Présenté comme une transcription de la directive 200950CE du Conseil du 25 mai 2009 établissant les conditions d'entrée et de séjour des ressortissants de pays tiers aux fins d'un emploi hautement qualifié, le chapitre II de ce projet de loi, force est de le constater, reste bien éloigné de ses promesses.
Le Gouvernement, monsieur le ministre, n'a pas fait le choix de retenir toutes les options prévues dans le texte de la directive. Alors que les observateurs s'accordent à reconnaître que cette directive laisse beaucoup de marges de manoeuvre aux États membres, notamment en raison de la concurrence qui règne entre eux pour attirer les meilleurs profils d'immigrants, il y a de quoi s'étonner. Le Gouvernement français ne prend-il pas à son compte les objectifs de Lisbonne en 2000, soit faire de l'Europe l'économie de la connaissance la plus compétitive et la plus dynamique du monde ? C'est le choix qui avait été fait en 2000. Je le partageais alors et je le partage toujours en 2010. Je souhaiterais que l'on s'en approche le plus possible.
À travers nos amendements, nous allons vous proposer de faciliter la délivrance de la carte bleue européenne au plus grand nombre, donc d'assurer que la France joue ce jeu de Lisbonne, tout en garantissant – et je ne doute pas que ce soit compliqué – qu'elle ne favorise pas le pillage des cerveaux des pays du Sud. Je viens d'en parler, le CESEDA traite déjà de la carte « compétences et talents », qui cible également cette immigration très qualifiée. J'ai pu lire dans le rapport du secrétariat général du Comité interministériel de contrôle de l'immigration, dont m'a parlé M. Mariani, que 182 exemplaires de cette carte avaient été délivrés en 2008.

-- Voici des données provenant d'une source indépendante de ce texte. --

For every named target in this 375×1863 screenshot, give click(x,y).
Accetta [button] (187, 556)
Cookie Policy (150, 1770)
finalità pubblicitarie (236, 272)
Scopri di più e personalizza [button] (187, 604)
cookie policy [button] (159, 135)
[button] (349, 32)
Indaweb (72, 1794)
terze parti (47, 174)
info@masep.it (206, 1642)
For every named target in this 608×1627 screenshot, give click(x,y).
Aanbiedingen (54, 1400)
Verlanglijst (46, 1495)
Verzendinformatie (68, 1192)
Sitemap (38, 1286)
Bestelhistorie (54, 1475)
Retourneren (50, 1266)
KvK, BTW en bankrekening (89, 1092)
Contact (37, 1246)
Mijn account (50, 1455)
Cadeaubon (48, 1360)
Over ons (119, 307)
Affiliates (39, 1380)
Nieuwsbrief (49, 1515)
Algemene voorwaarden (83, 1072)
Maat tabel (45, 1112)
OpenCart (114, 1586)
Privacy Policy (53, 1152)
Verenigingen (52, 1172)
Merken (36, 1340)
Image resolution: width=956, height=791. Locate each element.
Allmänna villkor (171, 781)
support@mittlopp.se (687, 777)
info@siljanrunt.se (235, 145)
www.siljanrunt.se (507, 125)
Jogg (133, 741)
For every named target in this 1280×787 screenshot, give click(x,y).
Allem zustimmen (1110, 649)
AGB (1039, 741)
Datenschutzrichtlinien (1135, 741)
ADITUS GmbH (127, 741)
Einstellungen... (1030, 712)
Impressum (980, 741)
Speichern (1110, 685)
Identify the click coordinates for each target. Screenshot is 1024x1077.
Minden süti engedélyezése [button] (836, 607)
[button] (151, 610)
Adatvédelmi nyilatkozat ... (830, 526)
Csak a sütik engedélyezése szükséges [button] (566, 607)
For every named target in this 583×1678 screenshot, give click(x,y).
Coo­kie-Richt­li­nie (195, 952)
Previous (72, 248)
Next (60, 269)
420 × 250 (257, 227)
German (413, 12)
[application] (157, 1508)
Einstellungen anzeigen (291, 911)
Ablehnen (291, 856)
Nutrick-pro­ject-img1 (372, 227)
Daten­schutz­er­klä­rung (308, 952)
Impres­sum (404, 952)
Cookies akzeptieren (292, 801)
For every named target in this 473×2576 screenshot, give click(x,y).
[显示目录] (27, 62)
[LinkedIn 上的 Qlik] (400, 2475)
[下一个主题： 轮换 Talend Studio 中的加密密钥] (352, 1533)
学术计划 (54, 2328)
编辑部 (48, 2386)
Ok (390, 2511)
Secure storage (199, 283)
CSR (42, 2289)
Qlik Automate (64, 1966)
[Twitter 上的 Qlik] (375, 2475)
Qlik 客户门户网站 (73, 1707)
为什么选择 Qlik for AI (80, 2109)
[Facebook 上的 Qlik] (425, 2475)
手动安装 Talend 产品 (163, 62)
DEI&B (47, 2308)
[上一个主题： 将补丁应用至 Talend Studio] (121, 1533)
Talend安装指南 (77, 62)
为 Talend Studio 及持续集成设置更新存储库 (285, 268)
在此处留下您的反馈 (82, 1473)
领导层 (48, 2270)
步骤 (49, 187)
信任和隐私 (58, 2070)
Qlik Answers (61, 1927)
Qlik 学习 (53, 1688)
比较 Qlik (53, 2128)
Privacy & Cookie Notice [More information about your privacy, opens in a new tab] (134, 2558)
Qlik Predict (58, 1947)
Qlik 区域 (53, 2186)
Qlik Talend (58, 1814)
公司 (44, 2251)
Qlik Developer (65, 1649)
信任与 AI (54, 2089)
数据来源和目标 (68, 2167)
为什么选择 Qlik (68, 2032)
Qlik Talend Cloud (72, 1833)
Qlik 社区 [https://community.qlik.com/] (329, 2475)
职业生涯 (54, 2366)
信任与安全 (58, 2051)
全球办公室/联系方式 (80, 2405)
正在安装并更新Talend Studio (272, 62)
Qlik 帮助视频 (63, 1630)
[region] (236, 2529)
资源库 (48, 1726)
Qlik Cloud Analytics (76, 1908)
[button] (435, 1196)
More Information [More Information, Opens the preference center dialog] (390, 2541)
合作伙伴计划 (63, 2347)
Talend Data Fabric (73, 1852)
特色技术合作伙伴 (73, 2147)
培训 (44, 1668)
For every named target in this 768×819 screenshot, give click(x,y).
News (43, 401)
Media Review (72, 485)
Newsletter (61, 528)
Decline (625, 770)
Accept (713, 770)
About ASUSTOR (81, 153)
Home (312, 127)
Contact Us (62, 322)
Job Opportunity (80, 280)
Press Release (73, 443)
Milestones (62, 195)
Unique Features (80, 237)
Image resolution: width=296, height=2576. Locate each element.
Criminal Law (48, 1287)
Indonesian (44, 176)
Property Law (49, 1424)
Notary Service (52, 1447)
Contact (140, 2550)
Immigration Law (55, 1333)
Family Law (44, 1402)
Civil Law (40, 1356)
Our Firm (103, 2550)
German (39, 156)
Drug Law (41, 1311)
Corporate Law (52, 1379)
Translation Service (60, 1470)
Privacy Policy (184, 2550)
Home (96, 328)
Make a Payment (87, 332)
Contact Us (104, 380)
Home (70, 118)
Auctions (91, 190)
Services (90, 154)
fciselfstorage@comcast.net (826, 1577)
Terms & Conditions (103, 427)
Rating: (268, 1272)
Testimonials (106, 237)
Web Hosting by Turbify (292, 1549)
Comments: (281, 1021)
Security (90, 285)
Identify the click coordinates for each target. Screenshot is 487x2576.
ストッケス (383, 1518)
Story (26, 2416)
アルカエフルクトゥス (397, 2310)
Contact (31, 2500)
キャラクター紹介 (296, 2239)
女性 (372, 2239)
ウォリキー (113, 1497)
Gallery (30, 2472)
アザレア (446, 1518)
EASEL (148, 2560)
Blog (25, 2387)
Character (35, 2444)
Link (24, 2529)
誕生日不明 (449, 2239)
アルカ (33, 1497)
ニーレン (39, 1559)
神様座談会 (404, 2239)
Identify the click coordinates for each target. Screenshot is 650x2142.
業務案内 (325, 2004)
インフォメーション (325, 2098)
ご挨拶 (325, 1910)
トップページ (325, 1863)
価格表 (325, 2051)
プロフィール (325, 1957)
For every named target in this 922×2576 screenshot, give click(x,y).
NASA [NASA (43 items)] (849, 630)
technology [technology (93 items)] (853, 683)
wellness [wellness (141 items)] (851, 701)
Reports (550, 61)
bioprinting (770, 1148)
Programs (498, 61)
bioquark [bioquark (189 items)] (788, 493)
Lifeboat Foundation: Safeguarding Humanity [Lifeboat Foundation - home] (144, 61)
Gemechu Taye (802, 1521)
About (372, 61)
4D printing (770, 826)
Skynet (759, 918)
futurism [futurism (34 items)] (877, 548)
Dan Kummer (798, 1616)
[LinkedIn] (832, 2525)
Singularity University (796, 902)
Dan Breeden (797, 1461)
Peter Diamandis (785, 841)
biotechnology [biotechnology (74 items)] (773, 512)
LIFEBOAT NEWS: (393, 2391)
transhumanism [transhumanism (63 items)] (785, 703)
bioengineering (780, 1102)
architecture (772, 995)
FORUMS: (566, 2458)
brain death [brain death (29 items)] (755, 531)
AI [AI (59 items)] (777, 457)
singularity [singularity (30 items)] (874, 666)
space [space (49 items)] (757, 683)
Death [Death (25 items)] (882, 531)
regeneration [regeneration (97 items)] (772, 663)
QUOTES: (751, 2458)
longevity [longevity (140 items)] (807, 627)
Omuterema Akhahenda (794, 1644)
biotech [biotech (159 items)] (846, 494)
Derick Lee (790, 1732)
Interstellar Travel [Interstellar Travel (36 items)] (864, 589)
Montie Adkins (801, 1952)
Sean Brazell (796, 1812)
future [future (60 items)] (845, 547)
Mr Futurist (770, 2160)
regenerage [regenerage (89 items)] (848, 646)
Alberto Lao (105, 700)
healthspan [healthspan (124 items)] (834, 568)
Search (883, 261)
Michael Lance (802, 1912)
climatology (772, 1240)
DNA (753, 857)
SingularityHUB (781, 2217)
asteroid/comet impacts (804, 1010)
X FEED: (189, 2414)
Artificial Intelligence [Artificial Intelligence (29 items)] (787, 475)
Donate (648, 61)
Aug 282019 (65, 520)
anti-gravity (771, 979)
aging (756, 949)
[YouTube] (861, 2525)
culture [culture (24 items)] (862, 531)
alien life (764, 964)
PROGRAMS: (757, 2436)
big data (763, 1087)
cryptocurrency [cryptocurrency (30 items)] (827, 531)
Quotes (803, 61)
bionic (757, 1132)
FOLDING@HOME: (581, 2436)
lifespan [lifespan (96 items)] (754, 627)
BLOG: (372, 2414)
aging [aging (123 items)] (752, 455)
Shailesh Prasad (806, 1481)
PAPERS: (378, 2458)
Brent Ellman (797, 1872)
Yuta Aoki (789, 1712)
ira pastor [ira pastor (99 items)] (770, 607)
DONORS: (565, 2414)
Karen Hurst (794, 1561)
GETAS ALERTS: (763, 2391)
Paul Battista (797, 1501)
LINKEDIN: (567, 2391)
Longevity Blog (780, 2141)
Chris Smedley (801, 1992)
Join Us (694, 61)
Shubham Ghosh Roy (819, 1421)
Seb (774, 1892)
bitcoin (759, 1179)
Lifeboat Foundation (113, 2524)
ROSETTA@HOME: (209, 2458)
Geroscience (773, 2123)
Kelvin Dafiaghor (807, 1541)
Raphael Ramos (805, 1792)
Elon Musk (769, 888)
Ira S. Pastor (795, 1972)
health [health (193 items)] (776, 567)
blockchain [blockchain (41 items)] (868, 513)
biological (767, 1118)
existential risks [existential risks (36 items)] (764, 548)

Vous avez ironisé, monsieur Mariani, sur notre demande de rapport, mais vous en avez vous-même rédigé un en 2008, qui précisait que la France aurait dû délivrer environ 2 000 cartes de ce type par an. Si nous faisons une telle demande, c'est parce que nous trouvons que ce qui est prévu n'est peut-être pas suffisant. Il était donc inutile d'ironiser comme vous l'avez fait, cher rapporteur : cent quatre-vingt-deux cartes au lieu de deux mille cartes, cela correspond pas tout à fait aux objectifs fixés !
Il est vrai que les députés de l'opposition s'étaient élevés – j'étais également présente en 2006 – contre la mise en place de ce dispositif que nous jugions discrétionnaire, élitiste et voué à l'échec. Je me souviens de la liste et j'en parlais avec Serge Blisko tout à l'heure : la description des métiers acceptés ou refusés était si détaillée que l'opération ne pouvait qu'être vouée à l'échec. On en arrivait à expliquer que l'on pouvait poser de la moquette à tel endroit et pas à un autre… C'était là aussi totalement ubuesque. Mais nous y sommes habitués ! Nous espérons donc aujourd'hui que cette carte bleue européenne ne connaîtra pas le même destin. C'est pourquoi je vous avais demandé une explication un peu plus cohérente quant à l'échec de cette carte.
S'agissant de la transcription d'une directive, vous remarquerez que nous n'avons pas fait le choix de déposer des amendements de suppression ; nous avons plutôt cherché à essayer d'améliorer le texte. Nous avons pourtant hésité, notamment parce qu'aucune solution satisfaisante n'a été vraiment avancée pour éviter toute dérive vers un pillage des cerveaux du Sud. Si la lutte contre ce fléau nécessite une sincère coordination internationale – et je suis bien consciente que vous ne pouvez pas agir seul – il reste délicat de l'articuler avec la libre circulation des migrants en provenance des pays du Sud. Doit-on empêcher un ressortissant de ces pays d'émigrer en France sous prétexte qu'il manquerait à son pays ? C'est une vraie question, et elle n'est pas simple. Nous ne pouvons effectivement pas lui interdire d'émigrer. C'est pourquoi il nous faut réfléchir à des compensations en termes de coopération, mais aussi de financement en faveur des pays privés de leurs meilleurs éléments du fait de l'émigration. Aucune mesure de contrainte ne nous semble satisfaisante.